Fedor M Miloserdov 1, David McKay 2, Bianca K Muñoz 1, Hamidreza Samouei 1, Stuart A Macgregor 2,, Vladimir V Grushin 1,
PMCID: PMC5033072  PMID: 26036691

Abstract

[(Ph3P)3Ru(L)(H)2] (where L=H2 (1) in the presence of styrene, Ph3P (3), and N2 (4)) cleave the Ph—X bond (X=Cl, Br, I) at RT to give [(Ph3P)3RuH(X)] (2) and PhH. A combined experimental and DFT study points to [(Ph3P)3Ru(H)2] as the reactive species generated upon spontaneous loss of L from 3 and 4. The reaction of 3 with excess PhI displays striking kinetics which initially appears zeroth order in Ru. However mechanistic studies reveal that this is due to autocatalysis comprising two factors: 1) complex 2, originating from the initial PhI activation with 3, is roughly as reactive toward PhI as 3 itself; and 2) the Ph—I bond cleavage with the just‐produced 2 gives rise to [(Ph3P)2RuI2], which quickly comproportionates with the still‐present 3 to recover 2. Both the initial and onward activation reactions involve PPh3 dissociation, PhI coordination to Ru through I, rearrangement to a η2‐PhI intermediate, and Ph—I oxidative addition.

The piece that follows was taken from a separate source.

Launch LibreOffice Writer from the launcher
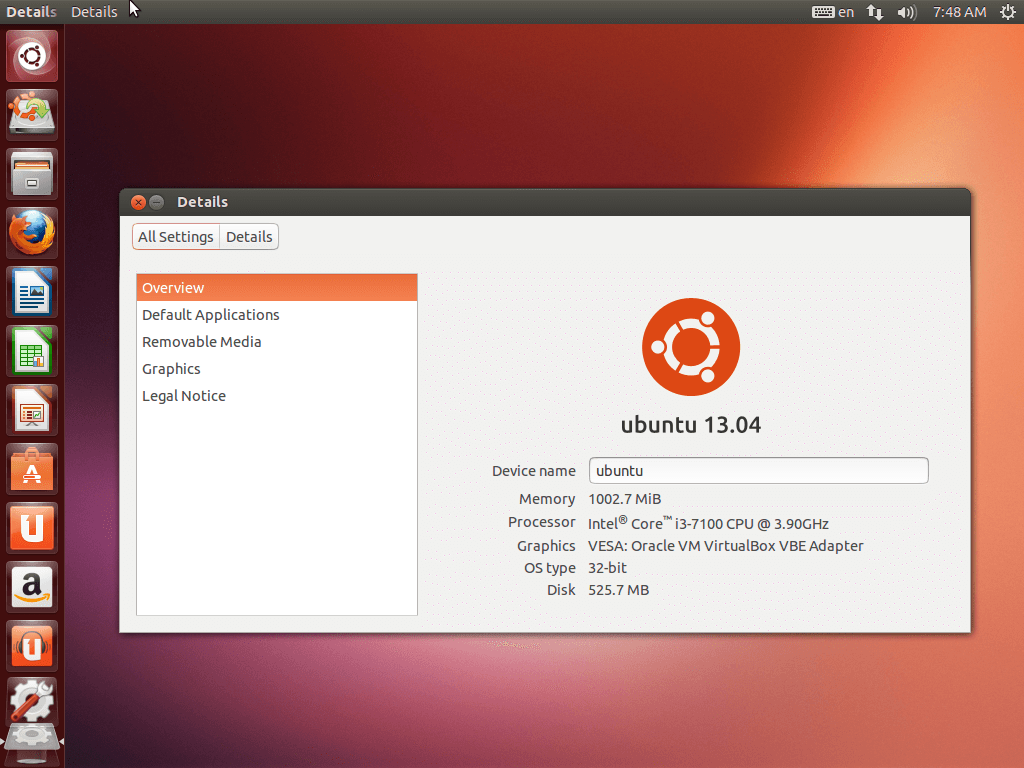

Keywords: Ar‐X activation, autocatalysis, DFT calculations, kinetics, ruthenium


Efficient activation of inert bonds is a major goal of organometallic chemistry and catalysis with metal complexes.1 The C—X (X=Cl, Br, I) bond of unactivated haloarenes is especially targeted because of their key role in organic synthesis. Most economically attractive aryl chlorides are particularly challenging substrates because of the strength and low reactivity of the Ar—Cl bond.2 High‐cost bulky, electron‐rich phosphine ligands are usually required for Ar—Cl oxidative addition to Pd0, which is most widely used in cross‐coupling reactions.2, 3 Activation of chloroarenes as well as aryl bromides and iodides with metals besides Pd and Ni are rare.2, 4, 5

By far the lowest‐cost platinum‐group metal, ruthenium, is highly attractive for Ar—X activation. However, examples of such reactions are rare, especially under mild conditions. Carbonyl‐ and PPh3‐ligated Ru complexes can cleave the less inert C—X bonds of iodo‐ and bromobenzene and ‐toluene, but only at 125 °C.6 With bulky electron‐rich Cy3P co‐ligands, Ru can activate the Ph—I bond at ambient temperature,7a,b but the Ar—Cl bond requires 80 °C.7c In general, ruthenium‐catalyzed arylation reactions with chloroarenes occur only at 120–150 °C.8 Herein we report unprecedentedly facile (room temperature) activation of iodo‐, bromo‐, and even chlorobenzene with simple PPh3‐based Ru complexes, with no need to employ electron‐rich bulky phosphine ligands. The Ph—I bond cleavage reaction displays striking apparent zero‐order kinetics that we show to arise from a masked autocatalysis. We detail a combined experimental and computational mechanistic study of this unconventional Ph—X bond activation, which is expected to be significant for future progress in the area.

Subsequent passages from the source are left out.